(STORED DATA):
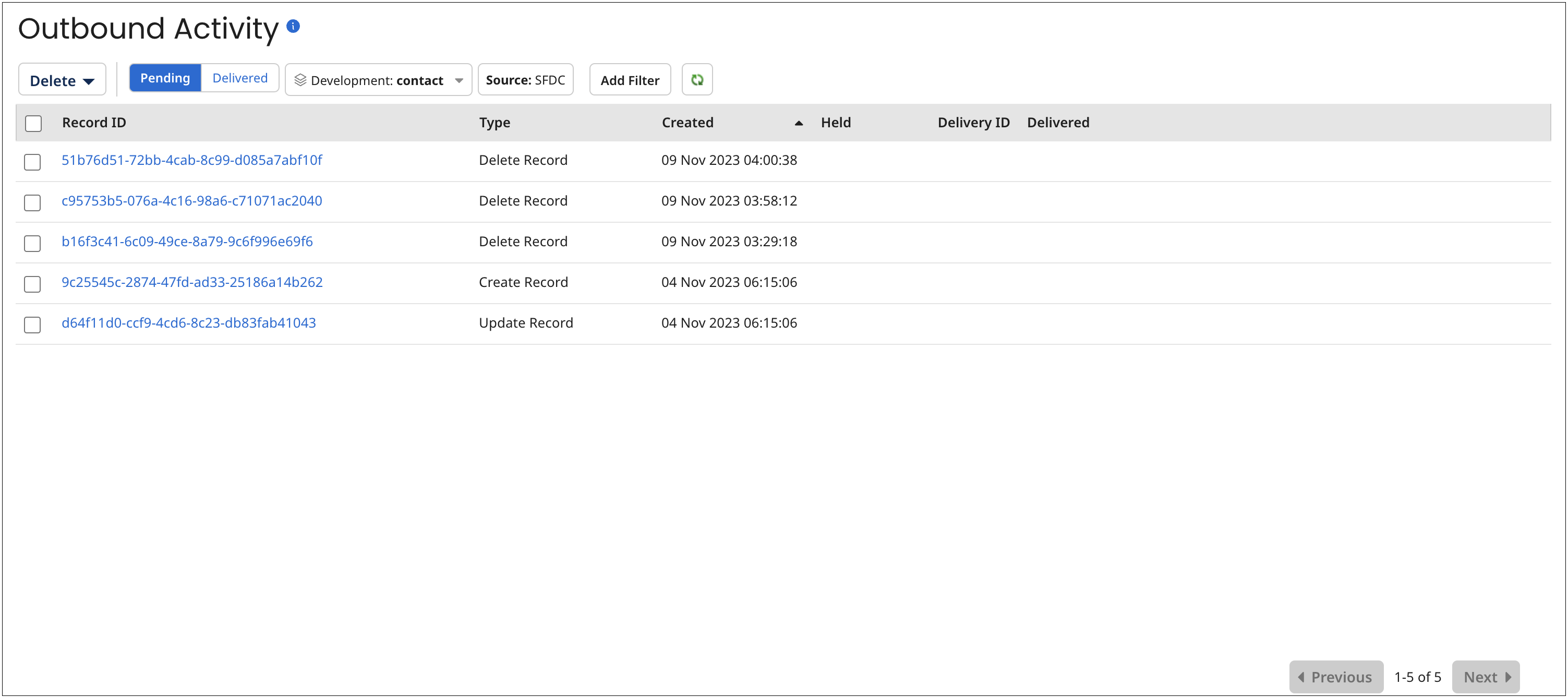
Task: Click the Next pagination button
Action: (1486, 676)
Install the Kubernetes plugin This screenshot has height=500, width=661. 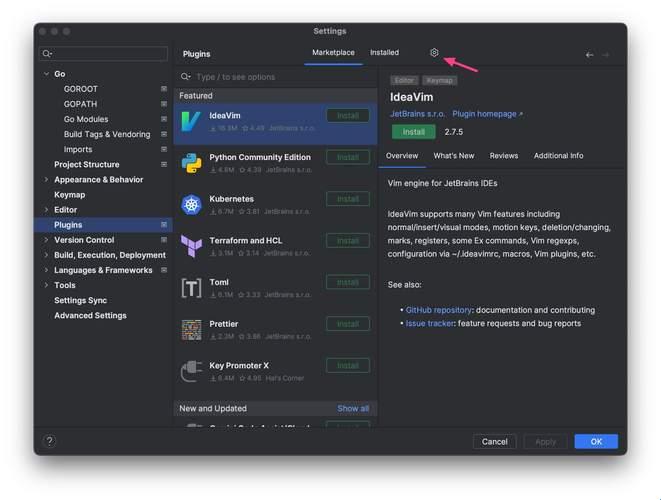pyautogui.click(x=347, y=199)
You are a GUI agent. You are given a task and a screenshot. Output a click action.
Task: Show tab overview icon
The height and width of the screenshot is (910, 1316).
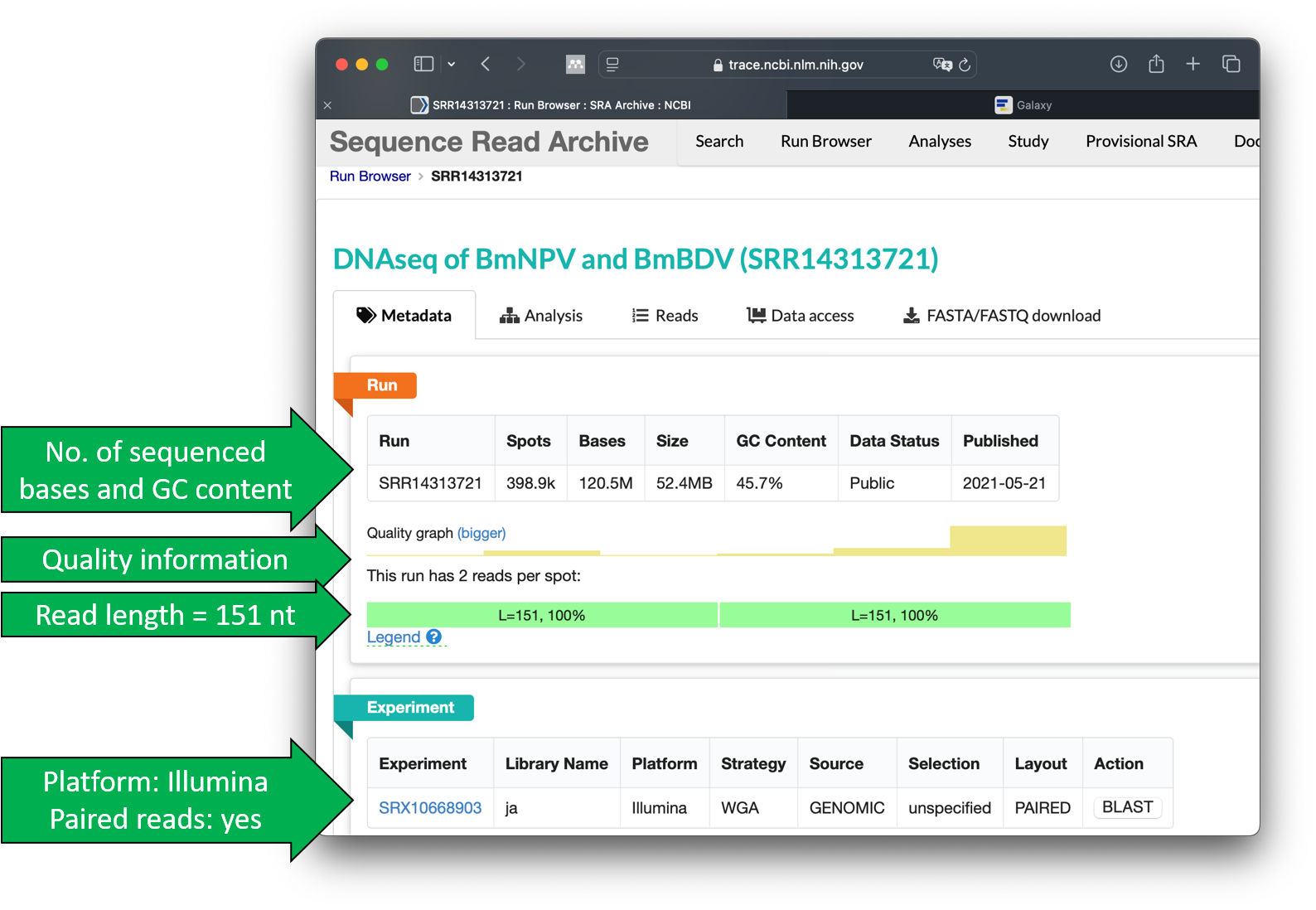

(EXERCISE DESCRIPTION): Convert the entries, from the line containing "You are a GUI" through the end of the entries, into a JSON list of strings with one string per line. Skip blank lines and leave out the pictures.

(THE RESPONSE):
[
  "You are a GUI agent. You are given a task and a screenshot. Output a click action.",
  "Task: Show tab overview icon",
  "The height and width of the screenshot is (910, 1316)."
]